Frequently Asked Questions
Q: How do I apply Young Hormones? How do I get the most out of the products?
A: Get this great handout on those questions, and more:
Q: I've seen skin creams with hormones for less money. Why the difference?
A: The answer is in multiple parts:
First, our base cream is an eloquent, superior, botanical cream made from all natural ingredients, which ensures its non-sticky, non-greasy texture. It is specially formulated to be absorbed quickly into the skin, and not just sit on top. It costs more to make than other base creams.
Second - and most importantly - our hormone ingredients are bioidentical to human hormones, USP Grade, made in America, made from organic (non-GMO) sources, and delivered in an airless pump bottle to ensure freshness. All of those qualities add to the cost of creating such outstanding products.
Third, our products in airless pump bottles are fairly concentrated, and we provide a generous amount of product. A typical application of our product is two pumps, and the bottle contains enough for about 200 pumps. One bottle typically lasts two to four months.
Fourth, most other products on the market do not offer progesterone and estrogen in one product, which means in order to obtain the proper combination of the two, you'd have to buy two different products. With Young Hormones' Hormone Heaven and Hormone Support, Estrogen and Progesterone are provided together at the right ratios.
Q: You say your bioidentical hormone supplements are USP grade. What does USP mean?
A: USP defined: The United States Pharmacopeial Convention, Incorporated, (USP) is a scientific nonprofit organization that sets standards for the identity, strength, quality, and purity of medicines, food ingredients, and dietary supplements. USP Grade means that a product meets all of the requirements as contained in the USP monograph for that product and is manufactured in a CGMP compliant facility. CGMP refers to the Current Good Manufacturing Practice regulations enforced by the US Food and Drug Administration (FDA). CGMPs provide for systems that assure proper design, monitoring, and control of manufacturing processes and facilities. If there is no USP monograph, a material cannot be labeled as USP Grade.
Q: Do bioidentical Estrogens work better than the prescription Premarin? What's wrong with Premarin?

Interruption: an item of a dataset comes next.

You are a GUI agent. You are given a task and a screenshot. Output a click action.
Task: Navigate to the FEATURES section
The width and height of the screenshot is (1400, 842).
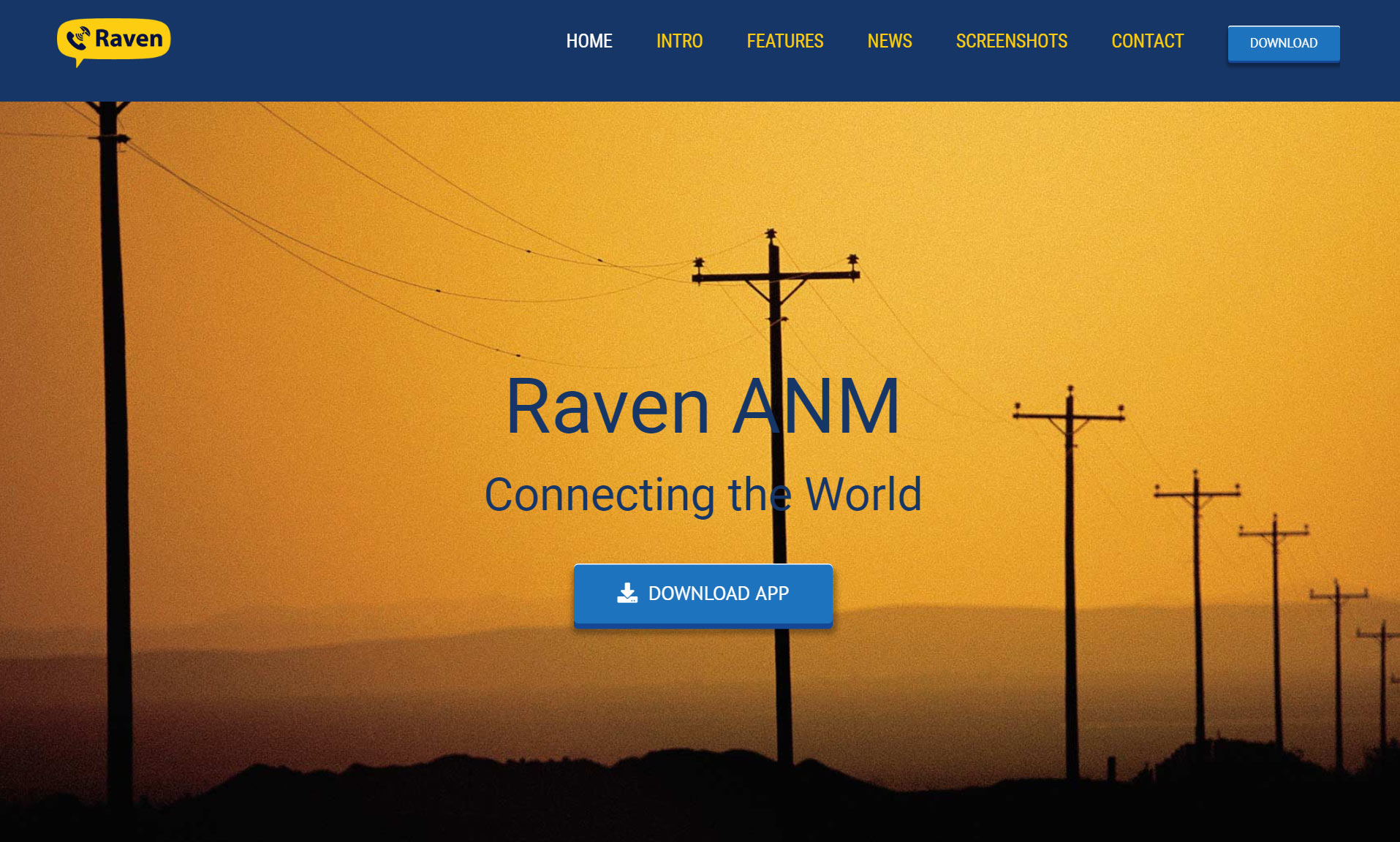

A: The FDA says that there is no definitive proof that bioidentical Estrogens are actually superior to Premarin (and other patented "Estrogens"). So, we can't say that bioidentical hormones are better for you. You have to decide for yourself what you want to put in your body - bioidentical Estrogens that are exactly same as the ones your body makes, or conjugated estrogens isolated from the urine of pregnant mares. Here's what PETA says on their website: "The estrogen-replacement drug Premarin, prescribed to menopausal women, is made from horse urine; in fact, the drug’s name is short for PREgnant MARes’ urINe. About 750,000 mares are impregnated each year for the sole purpose of collecting their estrogen-rich urine. Tied in small stalls, unable to move either backwards, forwards, or sideways or lie down comfortably, they stand with sacks strapped to their groins for months on end. In order to make the urine more concentrated, their water intake is restricted, so the horses are constantly thirsty. The foals are considered “byproducts,” and most are fattened up, slaughtered, and sold for horse meat or turned into dog food."
Q: If using small amounts of skin cream with bioidentical hormones can be good for the average woman, then would large amounts be even better?
A: The short answer is no. We are aware that many people suggest that mega doses of certain vitamins and minerals can be beneficial, i.e., more is better! Not so with human hormones. Having too high of hormones can be just as bad as having too low of hormones. Many women have increased their hormone levels too high and ended up with the same - or worse - symptoms as before they started. The whole idea of supplementing hormones is to try to get the levels close to where they are in an average 30-year-old woman - not above that. Too much is not a good thing. The key is balancing.